Utility of 18F-Fluoride PET/CT and 18F-FDG PET/CT in the Detection of Bony Metastases in Heightened-Risk Head and Neck Cancer Patients

Sheng-Chieh Chan, Hung-Ming Wang, Shu-Hang Ng, Cheng-Lung Hsu, Yu-Jr Lin, Chien-Yu Lin, Chun-Ta Liao and Tzu-Chen Yen
Journal of Nuclear Medicine November 2012, 53 (11) 1730-1735; DOI: https://doi.org/10.2967/jnumed.112.104893

Abstract

This study compared the diagnostic accuracy of 18F-FDG PET/CT with that of 18F-fluoride PET/CT in the detection of bony metastases in heightened-risk head and neck cancer patients. Methods: The study participants underwent 18F-FDG PET/CT and 18F-fluoride PET/CT within 2 wk of each another. Results: A total of 98 bony metastases were found in 18 of our 80 patients. 18F-fluoride PET/CT and 18F-FDG PET/CT showed similar lesion-based sensitivity (69.4% vs. 57.1%, P = 0.126) and areas under the curve (0.7561 vs. 0.7959, P = 0.149). Their combined interpretation demonstrated a significantly greater sensitivity and areas under the curve than that obtained with either modality alone (P < 0.001) in lesion-based analysis but not in patient-based analysis, with a treatment strategy change in 2 patients. Conclusion: 18F-fluoride PET/CT is a feasible modality for detecting bony metastases in patients with head and neck cancers, with similar sensitivity to 18F-FDG PET/CT. Their combined use may not be justifiable.

Distant metastases occur in 10%–30% of patients with advanced head and neck cancers (1). In these patients, accurate staging—including a survey of skeletal metastases—is crucial for selection of the appropriate therapy. The 99mTc-methylene diphosphonate (MDP) bone scan remains the current gold standard for skeletal staging in cancer patients.

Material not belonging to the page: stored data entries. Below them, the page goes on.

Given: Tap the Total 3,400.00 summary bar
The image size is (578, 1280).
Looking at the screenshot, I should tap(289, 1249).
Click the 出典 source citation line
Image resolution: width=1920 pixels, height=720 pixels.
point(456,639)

In May 2009, the halt in operation of National Research Universal in Canada contributed to a global 99mTc isotope shortage. Since then, the use of 18F-fluoride PET has gained attention. 18F-fluoride is superior to 99mTc-MDP in terms of both bone uptake and blood clearance (2). Because the current PET/CT systems offer high sensitivity and spatial resolution, the use of 18F-fluoride is being actively reevaluated. In comparative studies, the reported sensitivity of 18F-fluoride PET was higher than that of 99mTc-MDP bone scanning (94%–100% vs. 47%–78%) (35). One of the major drawbacks of 18F-fluoride PET or 99mTc-MDP bone scanning is a reduced sensitivity for detecting osteolytic bony metastases. In contrast, 18F-FDG PET/CT is superior to 99mTc-MDP bone scanning in the detection of osteolytic or bone marrow metastases (6,7). Because 18F-FDG PET/CT allows for the simultaneous assessment of local, regional, and distant sites of malignancy, there is active debate concerning the routine replacement of 99mTc-MDP bone scanning with 18F-FDG PET/CT for the detection of bony metastases (8,9).

Although the nuclear medicine community has begun to consider 18F-fluoride PET/CT as the next-generation bone scanning technique, its clinical usefulness in the era of 18F-FDG PET/CT is still a matter of debate. In this prospective study, we sought to compare the diagnostic accuracy of 18F-FDG PET/CT and 18F-fluoride PET/CT in the detection of bony metastases in head and neck cancer patients.

MATERIALS AND METHODS

Patients

This study was approved by the local ethics committee, and all patients provided written consent. We included patients with head and neck malignancies who presented with primary locoregional advanced disease, recurrent disease at locoregional sites, known disseminated disease other than in the bone according to conventional work-up findings, or unusual bone pain. Evaluations using 99mTc-MDP bone scanning, 18F-FDG PET/CT, and 18F-fluoride PET/CT were performed to determine the skeletal metastasis status. All scans were performed within 2 wk of each other.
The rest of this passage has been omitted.